Customers report Telus slows down YouTube, Telus says it doesn’t

Telus says it manages traffic and congestion on its network and that users' plans don't impact throttling


Canadian carriers’ new unlimited data plans offer Canadians a lot of data for less money than before. And while unlimited is nice, it’s worth noting that most of these plans provide an allotment of ‘high-speed’ data. Once customers use that up, they throttle speed to a maximum of 512Kbps.

However, some people are concerned carriers may be throttling speeds even when you still have high-speed data left. One recent report from a Telus customer said the Vancouver-based carrier was throttling YouTube on his device. Telus says this isn’t the case.

Alex, along with some users on Reddit, reported that YouTube videos defaulted to 480p quality when using cellular data on an unlimited Telus Peace of Mind plan with 20GB of high-speed data on an iPhone. Further, when users forced YouTube to play videos at 1080p, videos wouldn’t load or would constantly buffer. Finally, users ensured the ‘Play HD on Wi-Fi’ setting had been disabled.

Interestingly, when users enabled a VPN, YouTube would play 1080p videos immediately. In short, a virtual private network extends a private network across a public network. This increases security and can hide your internet traffic. In the case of this YouTube issue, the VPN likely hid that connection to YouTube, which suggests that Telus was throttling YouTube (the throttling issue stopped when it could no longer detect that the user connected to YouTube).
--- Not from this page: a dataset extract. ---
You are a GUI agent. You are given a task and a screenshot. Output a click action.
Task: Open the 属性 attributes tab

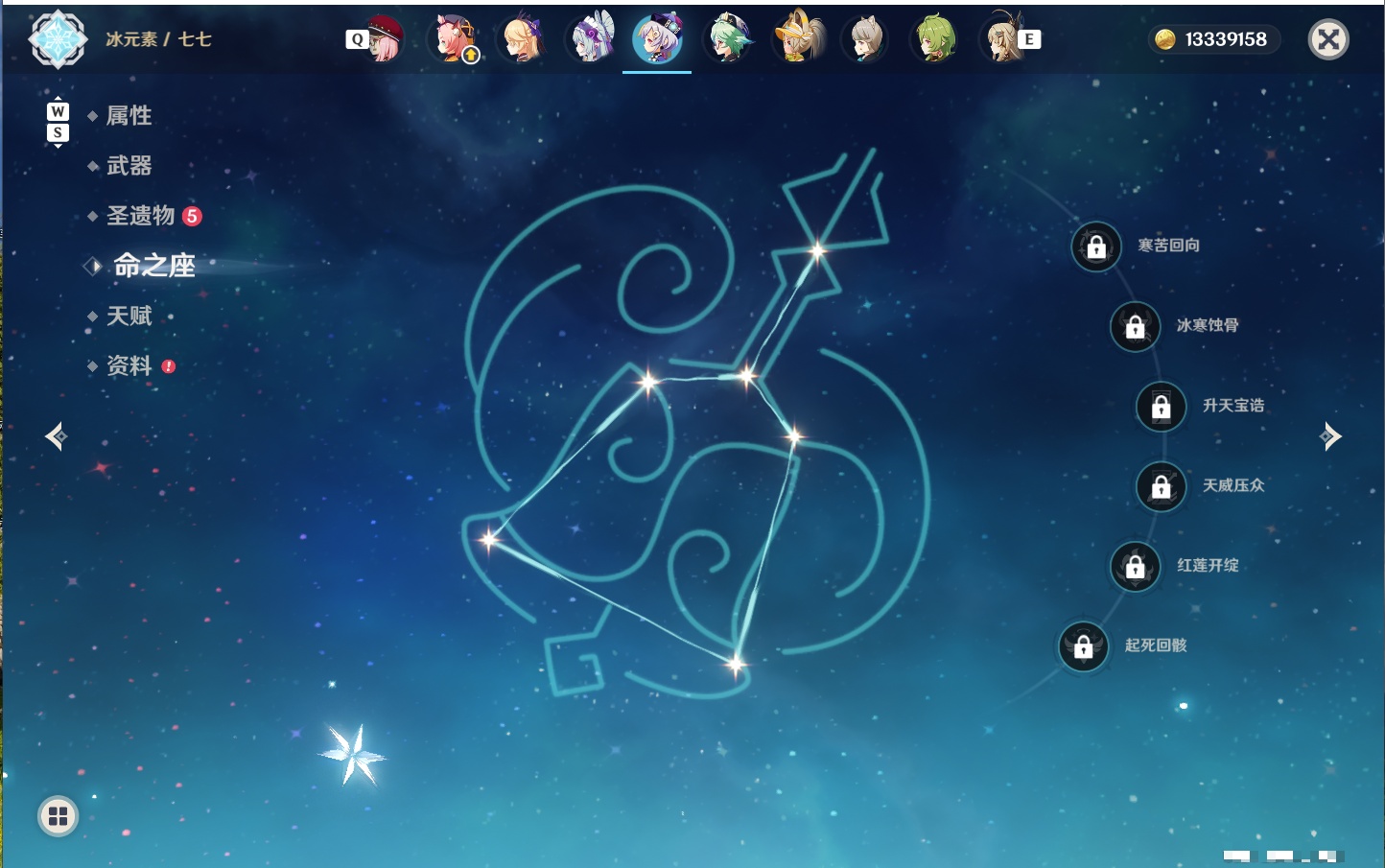(129, 116)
When MobileSyrup reached out to Telus about the report, the carrier provided the following statement:

“The type of rate plan a customer is on has no effect on this particular inquiry. At Telus, we continuously optimize our network to manage traffic, including congestion in urban areas and environmental conditions in order to maintain an exceptional network experience for all of our customers.”

On top of that, YouTube optimizes for mobile connections and network congestion. In its Help section, YouTube explains that different video resolutions need certain sustained speeds. For example, it recommends a sustained speed of 5Mbps to stream a 1080p video. While most Canadian carriers have much higher mobile speeds, an area with poor connection or significant congestion could reduce that sustained speed.

In MobileSyrup’s own testing, both iPhone and Android devices on the Telus network were able to stream 1080p video over LTE without issue. On iOS, playback defaulted to 360p in order to conserve data.